Note: If the Service trains you in CPR/first aid/AED, we will offer you the same or similar bloodborne pathogens training annually.

B. Training for Employees NOT on the Occupational Exposure List. We will provide general awareness training through booklets, posters, the Department’s online course, or other forms of information to employees who are not on the occupational exposure list. We will also provide a basic overview of the program requirements. If you have questions about the bloodborne pathogens program, you can also contact [Person responsible for bloodborne pathogens program training at the facility/workplace].
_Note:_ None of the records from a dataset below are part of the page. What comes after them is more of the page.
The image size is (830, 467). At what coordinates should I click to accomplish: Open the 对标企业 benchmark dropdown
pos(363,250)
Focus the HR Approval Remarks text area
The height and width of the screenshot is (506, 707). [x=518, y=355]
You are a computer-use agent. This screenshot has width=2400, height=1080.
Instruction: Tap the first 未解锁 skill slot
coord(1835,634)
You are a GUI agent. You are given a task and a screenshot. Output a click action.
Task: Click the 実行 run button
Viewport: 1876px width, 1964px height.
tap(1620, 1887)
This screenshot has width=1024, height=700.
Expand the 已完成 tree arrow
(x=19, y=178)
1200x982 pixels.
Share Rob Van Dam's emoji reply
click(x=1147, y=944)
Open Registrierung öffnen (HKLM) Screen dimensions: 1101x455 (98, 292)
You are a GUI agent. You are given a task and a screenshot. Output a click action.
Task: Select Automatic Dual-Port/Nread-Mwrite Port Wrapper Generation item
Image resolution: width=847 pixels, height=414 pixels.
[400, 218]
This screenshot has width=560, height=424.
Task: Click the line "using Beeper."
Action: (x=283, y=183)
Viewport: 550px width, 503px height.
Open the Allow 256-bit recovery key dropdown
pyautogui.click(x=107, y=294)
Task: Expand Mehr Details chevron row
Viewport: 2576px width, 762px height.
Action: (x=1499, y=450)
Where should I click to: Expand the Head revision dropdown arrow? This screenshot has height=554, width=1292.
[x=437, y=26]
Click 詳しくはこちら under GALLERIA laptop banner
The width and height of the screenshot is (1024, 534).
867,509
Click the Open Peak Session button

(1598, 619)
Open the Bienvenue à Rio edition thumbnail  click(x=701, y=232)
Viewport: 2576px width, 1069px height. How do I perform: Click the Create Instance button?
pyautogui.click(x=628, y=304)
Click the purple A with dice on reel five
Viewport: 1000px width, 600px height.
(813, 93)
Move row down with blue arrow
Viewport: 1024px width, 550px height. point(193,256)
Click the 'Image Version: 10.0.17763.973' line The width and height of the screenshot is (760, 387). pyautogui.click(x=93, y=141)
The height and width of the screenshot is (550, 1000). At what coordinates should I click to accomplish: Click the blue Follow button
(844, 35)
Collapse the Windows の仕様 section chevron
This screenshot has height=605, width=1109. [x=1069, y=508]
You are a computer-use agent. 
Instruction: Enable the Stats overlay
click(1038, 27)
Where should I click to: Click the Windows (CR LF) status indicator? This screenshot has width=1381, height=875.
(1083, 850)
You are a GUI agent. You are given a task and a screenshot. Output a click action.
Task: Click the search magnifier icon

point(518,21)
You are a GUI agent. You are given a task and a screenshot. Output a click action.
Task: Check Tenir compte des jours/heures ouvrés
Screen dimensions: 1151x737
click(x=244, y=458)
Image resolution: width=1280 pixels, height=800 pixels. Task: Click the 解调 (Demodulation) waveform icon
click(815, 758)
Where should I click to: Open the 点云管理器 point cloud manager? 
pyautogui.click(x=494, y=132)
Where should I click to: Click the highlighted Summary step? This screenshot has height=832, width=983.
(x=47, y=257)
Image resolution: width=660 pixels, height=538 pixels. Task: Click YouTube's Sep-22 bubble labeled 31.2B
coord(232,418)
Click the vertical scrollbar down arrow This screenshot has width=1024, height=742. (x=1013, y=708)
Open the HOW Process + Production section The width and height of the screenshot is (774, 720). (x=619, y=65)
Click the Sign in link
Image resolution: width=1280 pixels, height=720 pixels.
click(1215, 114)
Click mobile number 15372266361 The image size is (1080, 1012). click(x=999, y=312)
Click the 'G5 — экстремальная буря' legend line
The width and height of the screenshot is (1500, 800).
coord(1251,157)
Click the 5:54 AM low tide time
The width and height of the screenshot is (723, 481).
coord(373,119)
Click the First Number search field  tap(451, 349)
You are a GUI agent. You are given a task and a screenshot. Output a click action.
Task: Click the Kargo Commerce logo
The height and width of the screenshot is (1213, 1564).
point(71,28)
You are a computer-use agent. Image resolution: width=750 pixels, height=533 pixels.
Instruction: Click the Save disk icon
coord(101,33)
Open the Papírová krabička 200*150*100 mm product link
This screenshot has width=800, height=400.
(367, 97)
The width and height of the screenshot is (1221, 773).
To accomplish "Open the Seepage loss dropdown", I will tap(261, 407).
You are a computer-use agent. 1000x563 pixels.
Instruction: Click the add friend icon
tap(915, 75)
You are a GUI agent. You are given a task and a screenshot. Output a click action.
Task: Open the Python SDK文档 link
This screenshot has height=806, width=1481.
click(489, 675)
13. Records. The Bloodborne Pathogens Standard requires us to keep medical treatment, exposure, immunization (including the consent/refusal form), and training records on all employees who are on our Occupational Exposure List or who have an exposure incident. Your supervisor must make sure that all records required by the OSHA standard are completed.

A. Training Records. We keep the following information in your training records for 3 years from the date of training:

•  Your name.

•  Training dates.

•  Contents or summary of the training sessions.

•  Names and qualifications of the people who train you.

B. Content of the Employee Medical File. We keep and maintain the following information in your employee medical file in accordance with 5 U.S.C. 552a (The Privacy Act of 1974) for length of employment. We send post-employment records to the National Personnel Records Center. They maintain them for 30 years.

•  Your name.

•  Your social security number.

•  Hepatitis B vaccination status.

•  Hepatitis B vaccination consent/refusal form.

•  Post-exposure evaluation (if appropriate).

•  Followup procedures results (if appropriate).

•  Healthcare professional’s written opinion (if appropriate).

C. Access to the Employee Medical File. Contingent on a documented need to know, we may only provide information contained in your records to the following:

•  You.

•  Anyone to whom you give written consent.

•  Official representatives of OSHA.

•  Official representatives of the National Institute for Occupational Safety and Health (NIOSH).

•  Servicing Human Resources office representative.